This year, approximately 3,000 migrants have drowned or disappeared while crossing the Mediterranean Sea.
During 2014–2016 approximately 10,000 migrants drowned or disappeared while crossing the Mediterranean Sea.
Most migrants are transported by inflatable boats. The boats are packed full; for example 30 to 40 migrants are squeezed into a boat only 10 meters tall.
The risk of dying during transportation is high. Human smugglers don’t take part in the journey – in most cases they merely collect their money before the journey begins.
Human smuggling is not charity work – it is highly profitable business. Last year the estimated criminal turnover was approximately USD 5.5 billion.
There are around 40,000 human smugglers in the world.
Today most of human smuggling is operated by organized crime groups seeking criminal opportunities in large migration hubs.

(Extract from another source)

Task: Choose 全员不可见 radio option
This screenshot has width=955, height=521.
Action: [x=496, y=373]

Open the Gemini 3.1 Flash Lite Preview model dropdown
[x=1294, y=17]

Human smuggling can be a lucrative addition to the already existing business like trafficking weapons and drugs, committing crimes against property and counterfeiting documents.

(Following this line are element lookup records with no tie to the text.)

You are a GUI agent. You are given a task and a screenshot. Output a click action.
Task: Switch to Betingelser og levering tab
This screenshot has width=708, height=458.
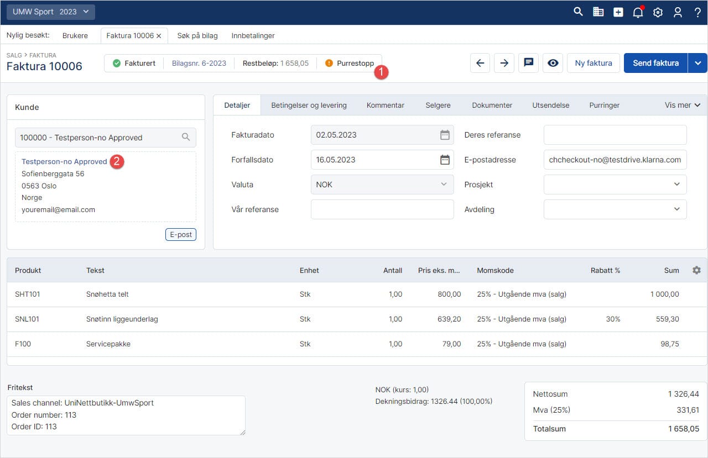[309, 105]
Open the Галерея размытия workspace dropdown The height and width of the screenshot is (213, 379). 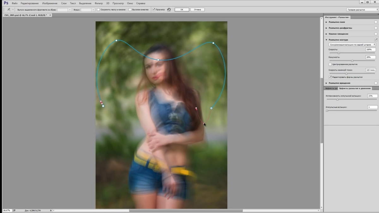(x=362, y=9)
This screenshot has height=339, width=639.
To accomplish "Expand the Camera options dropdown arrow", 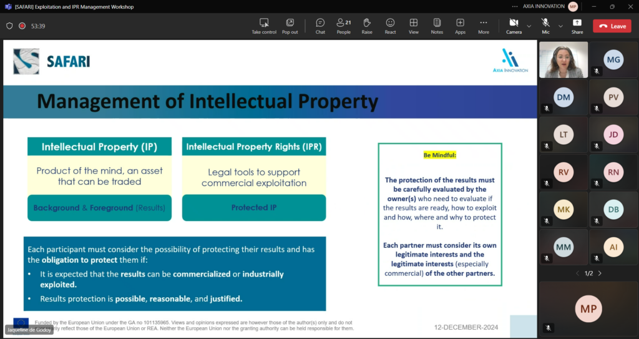I will (x=529, y=26).
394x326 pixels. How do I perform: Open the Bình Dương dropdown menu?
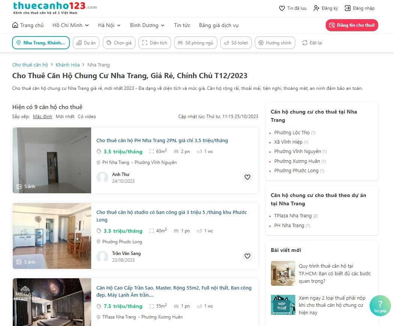147,25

Migrants who are unable to pay for their trip in full to the human smugglers may be forced to work during their transfer. Forced labor might go on for weeks or even months.

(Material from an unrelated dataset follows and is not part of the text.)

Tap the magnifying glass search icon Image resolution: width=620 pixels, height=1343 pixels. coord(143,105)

Vulnerable migrants like women, children and poor people are at risk of exploitation and becoming victims of forced labor, violence and sexual abuse. They might be also forced to commit crimes like theft or drug smuggling.
Children traveling with siblings or parents are sometimes separated from their family already as the journey begins. A total of 10,000 underage migrants have disappeared after their journey to Europe.
As a result of tightened border control millions of people have been stuck in refugee camps for months. The camps often lack sufficient access to food, water and medicine.
In the case of asylum seeking, processing the asylum application may take several months and being granted a refugee status is not certain. A negative asylum decision results in deportation.